Die Lagerplatzwahl wird von der Anlagensteuerung übernommen. Diese sorgt beispielsweise dafür, dass schwere Container auf unteren Ebenen gelagert werden und leichte Container in die oberen Etagen befördert werden – so wie es auch bei der Beladesystematik von Containerschiffen erforderlich ist. Für Kühlcontainer gibt es im BOXBAY-System speziell vorgesehene Lagerplätze, denn hier müssen die Container über zusätzliche elektrische Anschlüsse mit Energie versorgt werden. Für die Programmierung der gesamten Lagersteuerung konnten die Entwickler auf das in der Coil-Logistik seit langem eingesetzte Lagerverwaltungs- und Trackingsystem zurückgreifen und mussten es lediglich auf die neuen Anforderungen anpassen. Wie auch bei der Lagerung von Stahl- und Aluminiumcoils lassen sich alle Positionen und Bewegungen im Betrieb zurückverfolgen.

Die Entnahme der Container sowie deren Abtransport erfolgt ebenfalls nach in der Coil-Logistik bereits erprobten Abläufen und Technologien. Im Untergeschoss, unter dem Boden der Regalgänge gibt es ein automatisches von den Ein- und Auslagervorgängen im Hochregallager entkoppeltes Fördersystem. Die Container werden von den Stacker Cranes nach unten durchgereicht und auf bewegliche Paletten abgestellt.

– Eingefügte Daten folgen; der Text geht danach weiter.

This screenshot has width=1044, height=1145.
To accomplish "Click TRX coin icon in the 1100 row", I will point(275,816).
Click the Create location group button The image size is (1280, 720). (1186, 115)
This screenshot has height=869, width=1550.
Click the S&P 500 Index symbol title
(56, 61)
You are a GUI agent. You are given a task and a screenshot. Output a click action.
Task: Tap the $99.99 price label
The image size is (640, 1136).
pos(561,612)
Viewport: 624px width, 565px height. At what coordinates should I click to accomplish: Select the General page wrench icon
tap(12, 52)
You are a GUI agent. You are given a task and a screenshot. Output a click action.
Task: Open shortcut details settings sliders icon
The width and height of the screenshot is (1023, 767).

Diese selbst angetriebenen und autarken Transporteinheiten bewegen die Container schnell und energieeffizient zum Übergabeplatz außerhalb des Hochregallagers, wo sie dann von handelsüblichen vollautomatischen Containerkränen übernommen und auf LKW oder Züge verladen werden. Die Unterflur-Palettenfördertechnik und die angeschlossene LKW-Be- und Entladestation arbeitet vollständig parallel zum Lagerbediensystem und übernimmt selbstständig Aufgaben, die in den bisher üblichen automatischen Containerterminals von Lagerkranen abgearbeitet werden müssen. Das spart wiederum Zeit.

Darüber hinaus können auf diese Weise Übergabepositionen auf allen vier Seiten des Lagersystems angebunden werden. Die damit realisierte vollständige Entkopplung der Materialflüsse verschafft dem System eine hohe Flexibilität und sorgt für bisher unerreicht hohe Durchsatzleistung pro Fläche. Mit einer etwa 700 m langen Anlage und 50 Stacker Cranes lassen sich dabei mehr als 500 wasserseitige und 300 landseitige Containerbewegungen pro Stunde durchführen.

Gerade für die großen Häfen der Welt dürfte das eine wichtige Kenngröße sein. Denn die Frachtschiffe werden immer größer. Um die Jahrtausendwende waren klassische Containerschiffe für etwa 8.000 20-Fuß-Container ausgelegt, also 8.000 TEU. Heute erreichen die größten Schiffe Kapazitäten von bis zu rund 24.000 TEU. Dabei dauert das Löschen und Stauen im Hafen mehrere Tage. Jede eingesparte Stunde ist dabei bares Geld für die Redereien und die Hafenbetreiber und verkürzt die Lieferzeit der Ware.